A few councilmen and mayor Greg Geels expressed some hesitancy about moving forward with either one of the proposals Thursday since the Sterlers’ second offer was essentially a spin on Pottebaum’s offer.
“Can we at least find some way to structure this where we can do an exact apples-to-apples comparison for not only monetary value but an ability for us to assess the overhaul value to the community,” councilman Wayne Barahona asked.
Councilman Tom Eggers said it would be difficult but somewhat possible through a tax revenue perspective and thought it would be interesting to know the difference between the proposals.
Geels also noted the Sterlers’ proposal provided an intangible benefit of additional housing. Eggers asked how would that compare to a commercial use proposal, but Geels noted neither proposal mentioned such usage.
Councilman Brad Hindt favored the Sterlers’ proposal because it included monetary amounts and he noted it would fit well with the existing infrastructure in the space.
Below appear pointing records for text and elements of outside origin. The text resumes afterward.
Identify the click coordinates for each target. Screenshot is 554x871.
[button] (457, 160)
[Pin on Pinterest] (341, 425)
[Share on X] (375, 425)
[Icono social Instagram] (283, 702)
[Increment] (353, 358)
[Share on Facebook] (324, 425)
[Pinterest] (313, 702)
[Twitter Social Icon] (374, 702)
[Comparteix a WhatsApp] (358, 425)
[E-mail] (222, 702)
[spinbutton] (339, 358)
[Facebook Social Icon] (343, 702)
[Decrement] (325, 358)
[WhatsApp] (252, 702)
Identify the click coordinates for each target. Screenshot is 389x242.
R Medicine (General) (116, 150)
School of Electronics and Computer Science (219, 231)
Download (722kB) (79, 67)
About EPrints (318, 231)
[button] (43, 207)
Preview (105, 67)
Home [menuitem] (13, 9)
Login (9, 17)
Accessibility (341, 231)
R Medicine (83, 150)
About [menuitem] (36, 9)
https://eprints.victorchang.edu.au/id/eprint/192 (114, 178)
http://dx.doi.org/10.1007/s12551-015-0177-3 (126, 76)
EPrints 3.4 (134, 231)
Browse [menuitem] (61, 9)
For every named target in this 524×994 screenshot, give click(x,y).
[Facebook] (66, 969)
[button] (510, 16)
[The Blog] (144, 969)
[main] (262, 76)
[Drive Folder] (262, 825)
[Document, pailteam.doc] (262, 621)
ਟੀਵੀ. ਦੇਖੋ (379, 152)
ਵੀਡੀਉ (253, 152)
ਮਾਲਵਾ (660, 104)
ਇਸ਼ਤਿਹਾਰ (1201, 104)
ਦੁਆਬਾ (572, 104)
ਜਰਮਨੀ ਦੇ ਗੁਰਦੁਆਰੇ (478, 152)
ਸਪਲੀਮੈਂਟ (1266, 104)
Sunset Motel is adjacent to mobile communities owned by the Sterlers.
“This is to our advantage to put something in there worth value because we don’t want say garbage trucks parked next to our homes because they are homes for a lot of people; we’ve had people there for many, many years,” Kathy Sterler told the council. “We don’t want to see the value of our property go down and we didn’t want to see the value of the other property go down.”
Sterler also noted she and her husband previously attempted to gain ownership of the Sunset Motel before the city acquired it, but they were unable to track down an heir of the previous owner, David Enfield, who died on Oct 28, 2016, leaving the property in limbo.
“It’s always been our intent to improve that property if we could get it,” Kathy Sterler said.
After Hindt suggested moving forward with the Sterlers’ offer, Geels said he considered it unfair the Sterlers were able to make two offers while Pottebaum made the one offer.
Hindt noted the only way it would be fair is they held an auction for the property with set guidelines and minimum bids.
Kooiker suggested the council take no action on Pottebaum’s proposal nor the Sterlers’ until the Jan. 15 meeting, which the council agreed to do in a 4-1 vote with Hindt providing the lone “no” vote.
“Months from now, it’s going to be important that we got it right and that we took our time to do it,” Kooiker said.